Desde su llegada a Europa los autores carmelitas dedicaron grandes esfuerzos en defender la vinculación de la Orden con María, viéndola como Madre, Fundadora y Hermana. Lo importante de estos esfuerzos es que esta filiación no se fundamentaba en signos exteriores o alguna fiesta particular, sino en la práctica y la imitación de virtudes, lo que ellos llamaban «conformación» con María. Sin embargo, las persecuciones durante su ingreso a Europa perfilarán un renovado marianismo en el que la Orden Carmelita honrará la protección de María sobre ellos en dos momentos: el milagro de Chester, en el cual María nombra a los carmelitas hermanos frente a todo el pueblo, y la resignificación del escapulario, en el que María promete: «Que esto sea para ti y para todos los carmelitas una prenda, que quienquiera que muera llevándolo no sufrirá el fuego eterno, esto es, quien lo lleve se salvará». Ésta es la que quedó grabada en la devoción popular y que será celebrada posteriormente cada 16 de julio.

El escapulario condensa todas esas experiencias de protección, se convierte en signo de que María muestra su compañía con los que sufren, los perseguidos, los vejados a los que quieren arrebatarles sus derechos. De esta manera el escapulario se erige como señal de protección y de predilección del Dios de María por los pequeños, los humillados y marginados. Vale la pena plantearnos si el escapulario también puede ser signo de la liberación de las llamas de las violencias, un llamado al autoconocimiento, a la contemplación del misterio, a la fascinación por la experiencia mística, ahí donde se revela lo más original de la persona y desde la cual se construye y deconstruye para el servicio a los demás.

Es necesario comprender que el escapulario es signo de salvación en cuanto nos recuerda nuestra obligación de hacer presente el Reino; en palabras de monseñor Romero: «Si la Virgen hablara a un Simón Stock contemporáneo, al darle el escapulario, le diría: ésta es la señal de protección; una señal de la doctrina de Dios, una señal de la vocación integral del hombre, para salvación del hombre entero, ya en esta vida. Todo aquel que lleva el escapulario tiene que ser un hombre que ya vive su salvación en esta tierra, tiene que sentirse satisfecho, poder desarrollar sus capacidades humanas para el bien de los demás» (homilía 16/07/77).

El escapulario también nos hace partícipes de toda una tradición, es el símbolo de una familia con una tradición enclavada en el profetismo, es decir, el anuncio del Reino y la denuncia de todo aquello que no lo haga posible.

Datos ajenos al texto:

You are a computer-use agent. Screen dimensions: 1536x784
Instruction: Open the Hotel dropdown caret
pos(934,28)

El escapulario invita a tener la mirada en las obras proféticas de María, de Elías, Teresa y toda esa «casta de doonde venimos». Portar el escapulario es olvidarnos del individualismo y empezar a pensar en la transgresora idea de comunidad, así lo entendía santa Teresa de Jesús, que escribe en 1579: «Por eso traemos todas un hábito, porque nos ayudemos unos a otros, pues lo que es de uno es de todos» (Cta. 295,4).

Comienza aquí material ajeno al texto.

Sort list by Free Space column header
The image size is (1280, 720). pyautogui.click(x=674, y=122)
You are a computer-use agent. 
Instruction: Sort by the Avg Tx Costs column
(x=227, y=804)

Así, el escapulario es un signo visible de vivir la espiritualidad del Carmelo, que no se queda en los muros de los monasterios y conventos, sino que es una espiritualidad viva y que se va renovando según los signos de los tiempos y que, a ejemplo de María, aquella que cantó el magníficat, sigue siendo motor para diversos movimientos eclesiales, laicales y de lucha social.